GIVEN INSTRUCTION
Copy the rows from the one containing "Click Remove under Default gateways" through the last row, renaming "Remove" to "Delete" and leaving everything else the same.
## begin EXERCISE INPUT
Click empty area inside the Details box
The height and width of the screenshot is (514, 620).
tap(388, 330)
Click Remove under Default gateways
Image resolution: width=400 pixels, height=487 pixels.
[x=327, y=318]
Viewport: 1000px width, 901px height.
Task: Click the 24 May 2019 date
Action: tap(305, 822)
## end EXERCISE INPUT
OUTPUT BELOW
Click Delete under Default gateways
Image resolution: width=400 pixels, height=487 pixels.
[x=327, y=318]
Viewport: 1000px width, 901px height.
Task: Click the 24 May 2019 date
Action: tap(305, 822)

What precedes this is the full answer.